We have grown used to his sharp tone, and now United States Ambassador to Germany Richard Grenell wants his voice to be heard yet again: Echoing his boss, President Donald Trump, Grenell said last week he is not satisfied with the German federal government's new budget.
He has a point: At the 2014 NATO summit in Wales, member states agreed to increase annual defense spending to 2 percent of gross domestic product by 2024. Only Germany has refused to play along.
One thing is clear: The US, NATO's single biggest contributor, is looking to reduce future expenditures by getting countries like Germany to pay more. Some countries, such as Poland, have acceded to Trump's wishes. Other countries are having a harder time doing so. Germany has reservations for historic reasons, as well as a general concern from its European neighbors. The theory goes that if Germany spent 2 percent of GDP on its military, it would outstrip all other European Union member states by far.
Attempted blackmail from the US Embassy
It is clear that Ambassador Grenell is once again meddling in Germany's domestic politics in a way rarely seen in diplomatic circles.
Shortly after taking up his post, he demanded German companies stop doing business with Iran. He said that would go against Trump's decision to withdraw the US from the Iran nuclear deal and his new sanctions against Tehran. Grenell didn't care what Germany's opinion was on those policies.
He recently threatened companies involved in the construction of the Nord Stream 2 gas pipeline, going so far as to threaten sanctions. Germany, he said, should buy US liquefied gas — it would be good for business. That is true, just not for Germany.
The German government itself has also had to put up with Grenell's threats: If the Chinese telecommunications company Huawei were allowed to build Germany's new 5G network, he warned the US might limit intelligence sharing.

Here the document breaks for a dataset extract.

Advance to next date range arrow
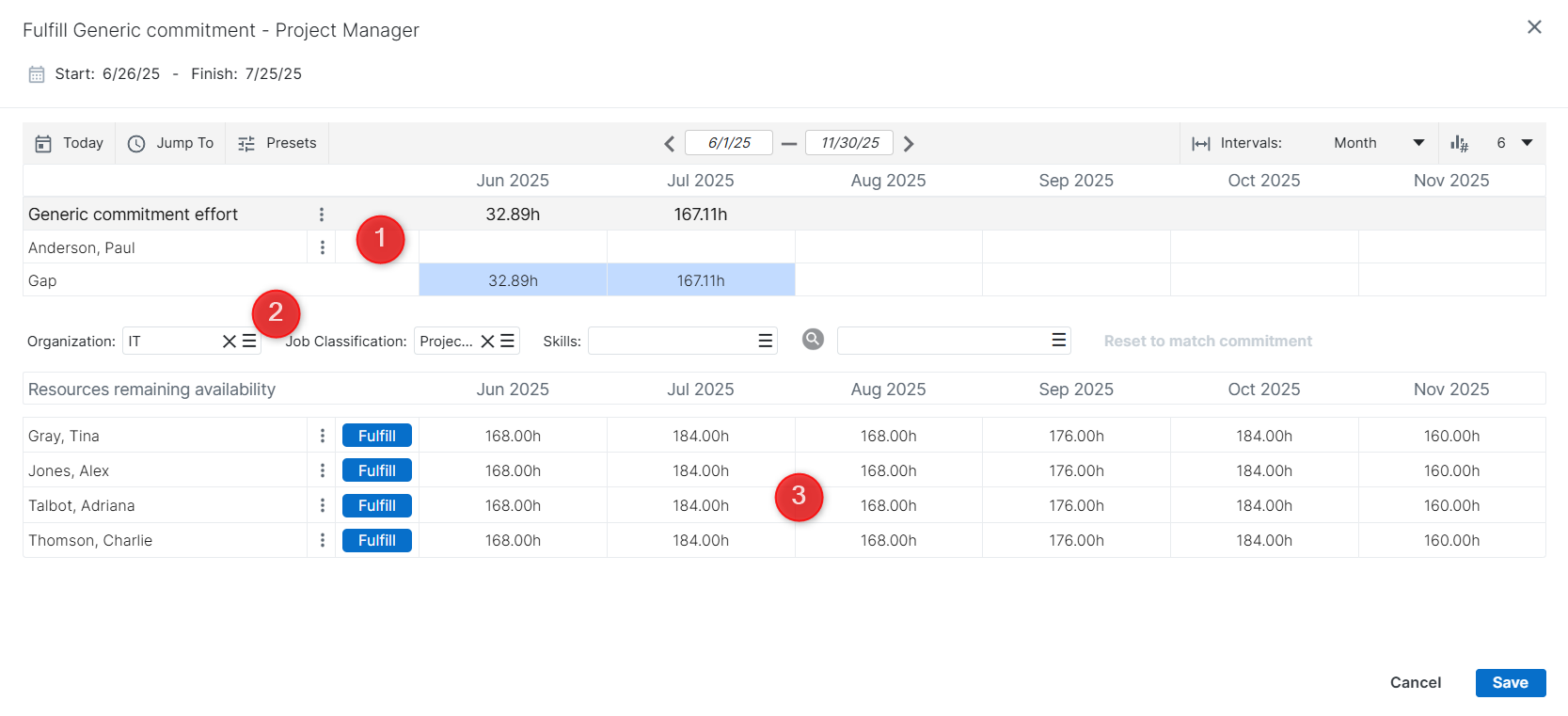1568x716 pixels. [x=909, y=144]
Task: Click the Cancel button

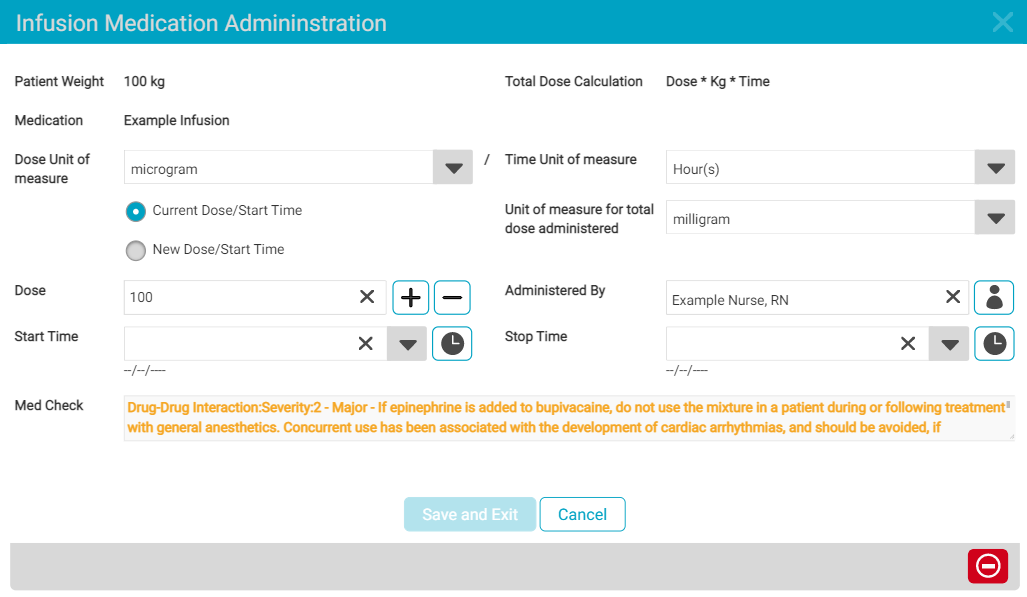Action: pyautogui.click(x=582, y=514)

Berlin would clearly lose face if it were to give in to threats of blackmail delivered from the lips of a sitting US ambassador. Indeed, thus far all of Grenell's attempts to that end have failed. It is also no secret that he has irritated the government leadership in Berlin and has as a result isolated himself in the capital. His German diplomatic counterparts even prefer to keep their distance.
Trump's lone warrior against the establishment
Germany's business-friendly Free Democratic Party (FDP), now in the parliamentary opposition, felt so provoked by Grenell that its leaders called for him to be expelled from the country last week. Deputy FDP Chairman Wolfgang Kubicki said that Grenell was acting more like "a high commissioner of an occupying power than a US diplomat."
Yet that would be exactly the kind of escalation that Trump's provocateur would love: A media-savvy expulsion that would make international headlines. It would cement his reputation as Trump's lone warrior against the establishment, his underdog in the fight against the big guys.
Nevertheless, Grenell's attempts to play the mini-Trump are not working. But how would they exactly? Grenell was not a diplomat before arriving in Germany and he likely won't be after he leaves.
And that is exactly why he should be treated like a provocateur — and why the German government shouldn't be provoked by him. Perhaps dealing with the US ambassador could provide a blueprint for dealing with his boss in Washington: Just ignore him, even if that is admittedly hard to do sometimes.